Requirement: Sift the material for lines containing "dropdown", and return them.

Task data:
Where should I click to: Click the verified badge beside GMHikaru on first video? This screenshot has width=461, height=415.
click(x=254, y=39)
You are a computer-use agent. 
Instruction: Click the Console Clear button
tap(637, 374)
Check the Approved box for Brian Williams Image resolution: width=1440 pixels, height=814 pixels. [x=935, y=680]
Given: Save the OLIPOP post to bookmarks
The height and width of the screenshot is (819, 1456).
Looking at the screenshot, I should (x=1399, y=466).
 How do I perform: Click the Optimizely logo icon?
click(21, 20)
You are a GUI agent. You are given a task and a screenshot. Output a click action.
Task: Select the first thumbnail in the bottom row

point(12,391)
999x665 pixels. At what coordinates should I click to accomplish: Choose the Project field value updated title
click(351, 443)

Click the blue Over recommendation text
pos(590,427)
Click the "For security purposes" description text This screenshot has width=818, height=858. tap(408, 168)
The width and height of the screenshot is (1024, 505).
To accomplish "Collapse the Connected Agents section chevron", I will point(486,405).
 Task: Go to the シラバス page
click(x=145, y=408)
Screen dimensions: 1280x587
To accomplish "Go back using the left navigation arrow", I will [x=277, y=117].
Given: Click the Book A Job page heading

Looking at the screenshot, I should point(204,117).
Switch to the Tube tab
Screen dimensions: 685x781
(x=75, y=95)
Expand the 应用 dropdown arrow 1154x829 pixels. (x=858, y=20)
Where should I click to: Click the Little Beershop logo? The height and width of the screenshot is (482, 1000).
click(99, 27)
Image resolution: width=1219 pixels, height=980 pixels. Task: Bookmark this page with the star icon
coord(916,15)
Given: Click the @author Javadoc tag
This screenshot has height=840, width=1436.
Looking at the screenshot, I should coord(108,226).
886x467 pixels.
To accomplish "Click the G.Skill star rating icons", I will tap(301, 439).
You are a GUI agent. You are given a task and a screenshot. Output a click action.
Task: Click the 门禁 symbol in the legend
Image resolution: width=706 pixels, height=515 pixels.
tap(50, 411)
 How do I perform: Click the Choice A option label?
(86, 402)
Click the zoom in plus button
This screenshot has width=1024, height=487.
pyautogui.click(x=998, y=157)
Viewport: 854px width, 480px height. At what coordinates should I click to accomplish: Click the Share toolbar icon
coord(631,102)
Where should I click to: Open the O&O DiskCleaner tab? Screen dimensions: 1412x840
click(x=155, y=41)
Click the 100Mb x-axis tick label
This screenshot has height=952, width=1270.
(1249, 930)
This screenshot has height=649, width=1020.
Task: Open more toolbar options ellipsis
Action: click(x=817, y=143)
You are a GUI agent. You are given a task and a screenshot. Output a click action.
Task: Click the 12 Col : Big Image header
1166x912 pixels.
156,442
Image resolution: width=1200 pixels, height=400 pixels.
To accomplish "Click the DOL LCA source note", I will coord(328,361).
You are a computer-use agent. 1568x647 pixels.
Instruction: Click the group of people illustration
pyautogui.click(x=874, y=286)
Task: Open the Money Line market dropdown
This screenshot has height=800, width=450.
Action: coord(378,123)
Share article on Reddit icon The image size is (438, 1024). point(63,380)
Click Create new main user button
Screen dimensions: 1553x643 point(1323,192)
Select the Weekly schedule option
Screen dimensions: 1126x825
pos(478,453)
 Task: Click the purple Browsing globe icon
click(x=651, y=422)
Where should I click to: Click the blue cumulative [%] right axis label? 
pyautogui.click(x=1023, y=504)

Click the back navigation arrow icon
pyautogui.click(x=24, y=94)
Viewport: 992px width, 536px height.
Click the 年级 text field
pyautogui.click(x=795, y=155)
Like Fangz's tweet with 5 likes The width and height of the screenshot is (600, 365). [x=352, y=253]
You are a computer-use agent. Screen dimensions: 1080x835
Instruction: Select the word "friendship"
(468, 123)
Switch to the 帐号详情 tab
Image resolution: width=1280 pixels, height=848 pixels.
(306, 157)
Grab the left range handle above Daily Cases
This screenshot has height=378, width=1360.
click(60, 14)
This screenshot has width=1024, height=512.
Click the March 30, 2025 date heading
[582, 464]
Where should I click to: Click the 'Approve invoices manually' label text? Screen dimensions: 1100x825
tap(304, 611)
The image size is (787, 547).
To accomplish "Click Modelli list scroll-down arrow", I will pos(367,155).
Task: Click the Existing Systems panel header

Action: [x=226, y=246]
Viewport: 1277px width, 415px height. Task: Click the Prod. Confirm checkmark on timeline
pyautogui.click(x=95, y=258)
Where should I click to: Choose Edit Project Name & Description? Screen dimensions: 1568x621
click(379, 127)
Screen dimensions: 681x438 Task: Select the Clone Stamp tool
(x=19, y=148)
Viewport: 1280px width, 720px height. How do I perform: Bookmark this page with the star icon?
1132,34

Response below:
Expand the 应用 dropdown arrow 1154x829 pixels. (x=858, y=20)
Task: Open the Money Line market dropdown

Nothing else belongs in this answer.